What are the signs that reconstituted GHRP-2 has degraded?▼

Properly reconstituted GHRP-2 acetate is clear and colorless — cloudiness indicates particulate contamination (bacterial growth or peptide aggregation), and discoloration (yellowing or browning) signals oxidative degradation. Both compromise biological activity and data validity. The most common causes are non-sterile reconstitution technique, storage above 8°C, or prolonged storage beyond the 28-day refrigerated stability window. If the solution appears cloudy or discolored, discard it.
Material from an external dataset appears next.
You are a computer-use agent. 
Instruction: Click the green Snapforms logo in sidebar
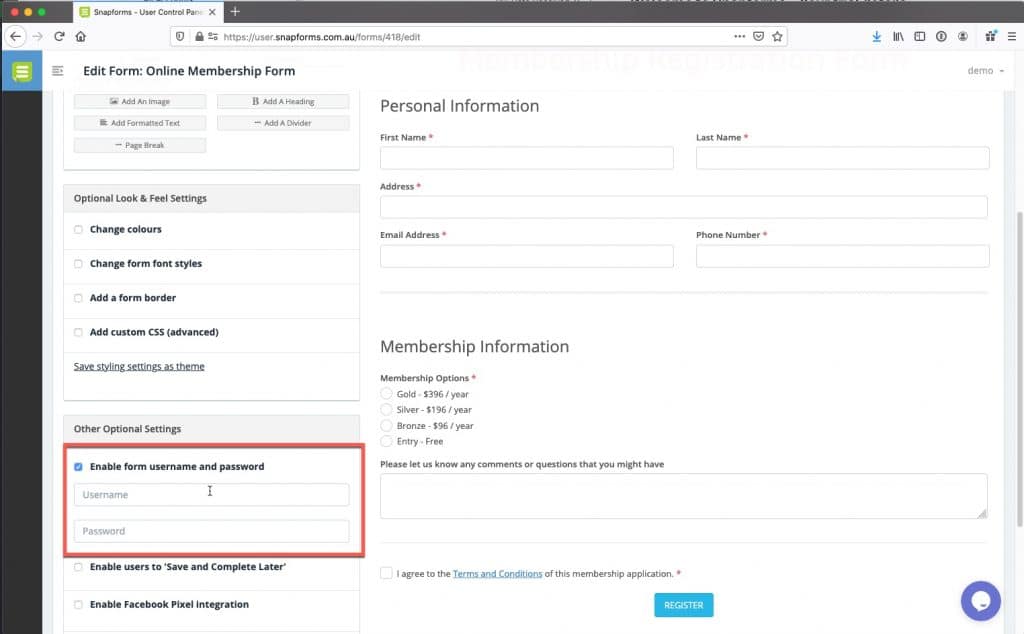21,71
How does GHRP-2 acetate differ from other growth hormone secretagogues used in research?▼

GHRP-2 is a synthetic hexapeptide (molecular weight 817.9 Da) that selectively binds to the GHS-R1a receptor to stimulate pituitary GH release, with approximately 30-minute half-life and peak GH response 45 minutes post-subcutaneous injection. It differs from GHRP-6 (which has higher ghrelin-mimetic activity and stronger appetite stimulation) and from non-peptide secretagogues like MK-677 (which has 24-hour half-life and produces sustained rather than pulsatile GH elevation). GHRP-2 produces discrete GH pulses similar to endogenous secretion patterns.